C’è tutto un partito, un partito laicista-clericale, un partito influente che non sopporta più papa Francesco. Non lo ha mai sopportato fin dall’inizio, in realtà. Ma adesso che sente di avere alle spalle pezzi importanti di potere ha abbandonato ogni remora.
È una strana compagine, mette insieme laicisti e clericali. Mangiapreti e talebani. Insulti grossolani e argomentazioni pseudo-teologiche.
Ne dicono tante.
Dicono che Francesco è un papa piacione, populista ma non dicono perché, se cerca solo il favore popolare, sia così ostinato – ad esempio – a predicare la carità verso gli immigrati, tema che oggi non fa certo guadagnare consensi.
Dicono che parla “molto dell’uomo e poco di Dio”, addirittura. E hanno ragione se per Dio intendono il Grande Architetto venerato nelle logge e non il nostro Dio che ha il volto misterioso ed umano di Gesù. Perché di Gesù parla, tutti i giorni, Francesco, non possono negarlo, questo, no.
Dicono che relativizza la legge morale – un papa permissivo! - e sanno che non è vero ma stanno tutto il giorno lì, a cercare appigli e pretesti, con la stessa disposizione d’animo di quei farisei che accusavano Gesù di violare la legge perché guariva i malati il sabato. Invece evitano di dire che Francesco non perde occasione nelle omelie e nelle catechesi per invitare i fedeli ad accostarsi al confessionale, e a dirli bene i propri peccati al prete, tutti, senza reticenze, perché anche “la vergogna è una grazia”, e “le lacrime un dono” che lava lo sguardo e intenerisce Dio… Questo non lo dicono, no, devono omettere, perché poi scombinerebbe le loro costruzioni.
Dicono anche che Francesco sbaglia le nomine dei collaboratori ed alcune le ha sbagliate, si, ma anche i papi più santi possono sbagliare: san Giovanni Paolo II nominò a Boston e a Vienna – diocesi cattoliche fra le più prestigiose al mondo – cardinali poi costretti alle dimissioni perché seriamente implicati nello scandalo pedofilia; e concesse ampia fiducia al fondatore dei Legionari di Cristo, prima di scoprire con grande dolore il suo passato criminale e la sua doppia e tripla vita. Alcuni storici ritengono che Benedetto XVI avrebbe sopportato meglio il peso del governo della chiesa se, oltre a maggiori energie fisiche, avesse avuto al suo fianco collaboratori più adeguati, ma non sarebbe giusto ora mettere a confronto o stilare graduatorie tra gli ultimi segretari di stato, da Bertone a Parolin.

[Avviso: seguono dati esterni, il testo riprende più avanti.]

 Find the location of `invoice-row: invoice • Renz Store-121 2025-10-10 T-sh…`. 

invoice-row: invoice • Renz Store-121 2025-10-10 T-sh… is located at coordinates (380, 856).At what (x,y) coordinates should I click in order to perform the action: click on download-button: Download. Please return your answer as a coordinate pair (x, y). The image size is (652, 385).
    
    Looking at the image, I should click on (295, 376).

Dicono anche che Francesco sia comunista; dissero cose simili di Leone XIII quando a fine Ottocento osò chiedere nella Rerum novarum la proibizione del lavoro minorile, almeno quello notturno, e i giornali liberali lo definirono per così poco ‘papa socialista’. Ma pure al mite, prudente Paolo VI certa stampa americana diede del sovversivo qualificando come “marxista” la sua enciclica sociale, la Populorum progressio.
Ne dicono tante. Ma quel che colpisce infine non sono le singole critiche. No, è l’odio. Freddo e scientifico, in alcuni casi; viscerale e volgare in altri. Cosa tutta diversa dalla critica anche più severa e appassionata, mossa con il rispetto che il catechismo cattolico chiede ai fedeli nei confronti del successore di Pietro. Quell’odio in più, quel risentimento, quasi personale, che senti eccedere ogni spiegazione e ogni possibile mancanza.